Kamano F vigile pendant vingt ans. Après 21 jours en prison, il vient de recouvrer la liberté. Et quand on connaît la réclusion, l’enfer de la geôle comme lui, on respire chaque minute de liberté comme un privilège, comme une grâce. «Je suis très heureux …La liberté n’a pas de prix…ça n’a pas été facile pour moi. J’ai été arrêté suite à un braquage à mon service…J’étais innocent mais  bon… Que voulez-vous ? C’est le risque du travail. Être vigile, c’est être exposé à la prison, aux accidents, à toute sorte de danger».

En devenant vigile, Kamano voulait se défaire de la chaîne du chômage pour être indépendant, digne, mais le choix de ce métier l’a conduit tout droit derrière les barreaux. Si Kamano est libre, son ami, lui, croupit toujours en prison. La justice va-t-elle l’innocenter ou sera-t-il un autre oublié de notre système judiciaire ?

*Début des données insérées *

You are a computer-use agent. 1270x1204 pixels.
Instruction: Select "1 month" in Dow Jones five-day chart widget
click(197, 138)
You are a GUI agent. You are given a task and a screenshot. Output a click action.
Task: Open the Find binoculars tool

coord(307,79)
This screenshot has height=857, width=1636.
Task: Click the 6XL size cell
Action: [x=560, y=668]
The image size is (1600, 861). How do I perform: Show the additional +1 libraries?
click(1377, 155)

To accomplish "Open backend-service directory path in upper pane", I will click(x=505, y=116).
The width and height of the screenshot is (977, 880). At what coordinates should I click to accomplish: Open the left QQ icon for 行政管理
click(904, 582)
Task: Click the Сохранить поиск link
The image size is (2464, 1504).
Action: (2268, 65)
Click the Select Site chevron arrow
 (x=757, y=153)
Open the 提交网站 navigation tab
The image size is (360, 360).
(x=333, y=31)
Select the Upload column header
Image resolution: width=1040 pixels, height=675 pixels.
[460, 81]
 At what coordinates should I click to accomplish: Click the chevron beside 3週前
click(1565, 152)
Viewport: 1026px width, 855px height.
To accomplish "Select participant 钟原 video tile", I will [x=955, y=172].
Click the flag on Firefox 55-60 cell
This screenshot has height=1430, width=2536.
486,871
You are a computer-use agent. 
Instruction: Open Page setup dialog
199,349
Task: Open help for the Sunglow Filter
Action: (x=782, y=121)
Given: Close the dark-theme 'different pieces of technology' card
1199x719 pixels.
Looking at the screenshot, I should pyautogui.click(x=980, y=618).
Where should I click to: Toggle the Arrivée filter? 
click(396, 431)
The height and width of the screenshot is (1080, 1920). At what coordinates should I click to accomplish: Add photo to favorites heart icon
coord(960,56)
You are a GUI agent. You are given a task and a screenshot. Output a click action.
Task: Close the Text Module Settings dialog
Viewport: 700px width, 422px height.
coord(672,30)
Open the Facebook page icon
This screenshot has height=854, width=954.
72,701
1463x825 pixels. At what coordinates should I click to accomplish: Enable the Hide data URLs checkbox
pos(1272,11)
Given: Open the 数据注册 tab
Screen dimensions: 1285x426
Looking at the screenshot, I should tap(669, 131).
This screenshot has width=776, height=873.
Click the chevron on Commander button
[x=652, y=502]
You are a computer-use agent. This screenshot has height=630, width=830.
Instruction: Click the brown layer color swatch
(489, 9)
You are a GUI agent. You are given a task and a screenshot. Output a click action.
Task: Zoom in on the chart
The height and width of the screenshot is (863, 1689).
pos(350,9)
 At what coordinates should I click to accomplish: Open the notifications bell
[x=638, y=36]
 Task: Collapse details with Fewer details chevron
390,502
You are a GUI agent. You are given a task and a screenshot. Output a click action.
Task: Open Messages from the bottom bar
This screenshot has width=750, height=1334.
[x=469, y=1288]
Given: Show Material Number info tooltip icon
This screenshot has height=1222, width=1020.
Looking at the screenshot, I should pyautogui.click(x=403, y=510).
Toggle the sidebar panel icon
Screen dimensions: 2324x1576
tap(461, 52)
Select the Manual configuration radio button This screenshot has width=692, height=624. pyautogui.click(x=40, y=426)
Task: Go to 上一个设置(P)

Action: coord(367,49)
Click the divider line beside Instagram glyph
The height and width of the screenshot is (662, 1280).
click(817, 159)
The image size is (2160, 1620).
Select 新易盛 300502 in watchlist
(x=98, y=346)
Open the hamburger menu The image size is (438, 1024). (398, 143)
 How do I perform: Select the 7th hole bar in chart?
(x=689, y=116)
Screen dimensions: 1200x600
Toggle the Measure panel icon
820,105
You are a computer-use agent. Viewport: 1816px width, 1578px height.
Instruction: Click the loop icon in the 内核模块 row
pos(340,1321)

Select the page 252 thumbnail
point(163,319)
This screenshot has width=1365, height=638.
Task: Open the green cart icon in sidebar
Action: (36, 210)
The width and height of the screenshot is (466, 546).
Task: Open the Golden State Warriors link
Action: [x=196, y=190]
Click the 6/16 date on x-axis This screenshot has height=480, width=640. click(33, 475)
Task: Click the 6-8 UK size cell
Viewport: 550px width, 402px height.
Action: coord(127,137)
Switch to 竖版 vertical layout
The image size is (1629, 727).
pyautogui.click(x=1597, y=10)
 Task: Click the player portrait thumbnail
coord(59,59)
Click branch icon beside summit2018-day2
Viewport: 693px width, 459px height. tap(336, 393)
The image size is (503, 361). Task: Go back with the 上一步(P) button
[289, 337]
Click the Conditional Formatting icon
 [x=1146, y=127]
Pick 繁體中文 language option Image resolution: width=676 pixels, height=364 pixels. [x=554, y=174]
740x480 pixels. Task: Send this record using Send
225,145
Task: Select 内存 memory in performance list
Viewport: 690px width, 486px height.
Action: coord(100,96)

Selon notre enquête, la Guinée compte plus de 150  sociétés de vigiles. Le secteur est devenu l’un des principaux pourvoyeurs d’emploi du pays. Un emploi qui ne n’exige pas de qualification exceptionnelle. Il suffit de savoir lire et écrire. Pour les entreprises les plus exigeantes, le niveau minimum de 10ème année est demandé. Un bémol cependant, une entreprise sur cinquante dispose d’un agrément lui conférant la reconnaissance de l’Etat. Toutes ces entreprises bénéficient des marchés publics et infligent un traitement salarial en dichotomie avec le code du travail. Les agents de sécurité privée apparaissent comme des travailleurs au noir, qui ne bénéficient d’aucune protection. Dans ce cas là, les entreprises agréées subissent fortement les effets négatifs de cette concurrence déloyale sur leurs activités et sont obligées d’aligner leurs salaires au plus bas possible.

Il ressort que ce secteur d’activité, quoique réglementé en théorie, fonctionne en pratique dans le désordre attentatoire au droit du travailleur, toute chose qui démontre que dans ce secteur il y a des problèmes.